Fukushima Crisis Continues, Worse Than Reported from Start
By William Boardman -- Reader Supported News
And the radioactive waste from Fukushima goes to: Fukushima!
Nobody in the world knows how dispose of radioactive waste safely and permanently. That's a given. The Japanese central government is presumably aware that anything it does with still the unmeasured, but vast amount of radioactive waste from Fukushima's six nuclear power generators will be temporary. Leaving it in place is not an option. So Tokyo announced August 29 that the Fukushima waste would be stored for 30 years in Fukushima prefect, in an "interim facility" to be built probably in nearby Okuma or Futaba (now evacuated).

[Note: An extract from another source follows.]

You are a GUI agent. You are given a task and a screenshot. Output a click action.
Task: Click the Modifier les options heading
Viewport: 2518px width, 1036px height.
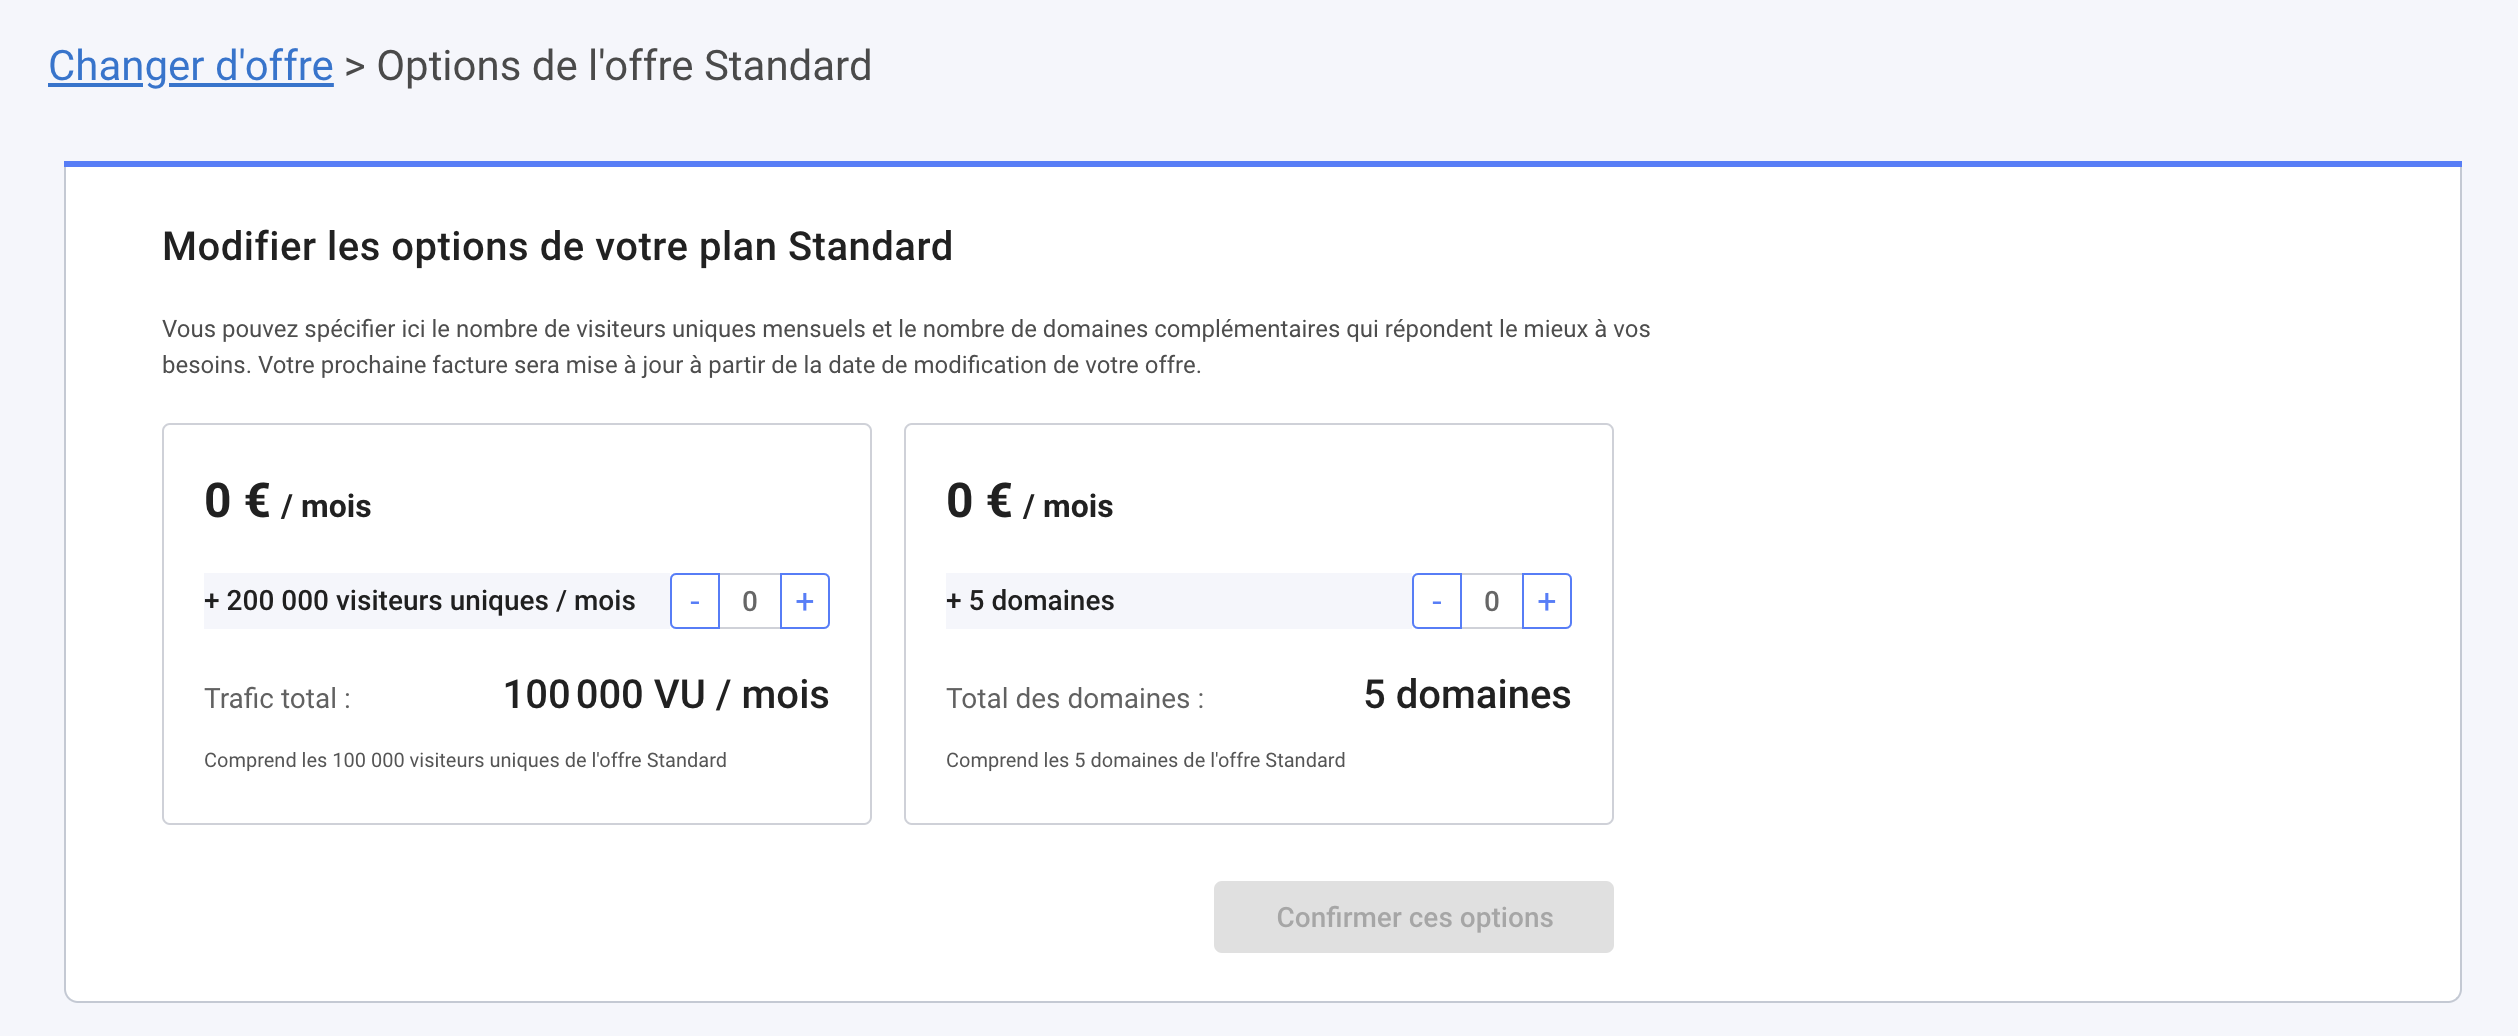pyautogui.click(x=557, y=245)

"We've screened and confirmed safety and regional promotion measures as offered by the state," Fukushima prefect Governor Yuhei Sato said when announcing the decision. The temporary plan was proposed by the environment minister in late 2013, an offer few thought the Fukushima officials could refuse.
The negotiated terms of the plan include a government lease of about 4,000 acres (16 square km) from some 2,000 landowners around the Fukushima site. No leases have yet been signed. The terms also include government subsidies to the prefect of $2.9 billion (301 billion yen) over thirty years, as well as a personal visit in Tokyo for Gov. Yuhei with Japanese Prime Minister Shinzo Abe.
According to Kyodo News, the Japanese government has made the same kind of promise governments around the world have made and failed to keep ever since the first nuclear waste was generated. Tokyo has "vowed to secure a site outside the prefecture for final disposal of the radioactive waste after the 30-year period, although the site has not been decided."
Kyodo News also reported that 88 plaintiffs, who were Fukushima residents at the time of the March 2011 meltdowns have sued tor Japanese government and the prefect government for damages for governmental failure to protect children from radiation. Each plaintiff seeks $9,600 (100,000 yen) in compensation: "They said in a written complaint that the central and prefectural governments failed to promptly release accurate data of radiation levels in the air after the nuclear crisis was triggered by a massive earthquake and tsunami in March 2011, neglecting their duty to prevent residents' radiation exposure as much as possible, and exposed children to unnecessary radiation."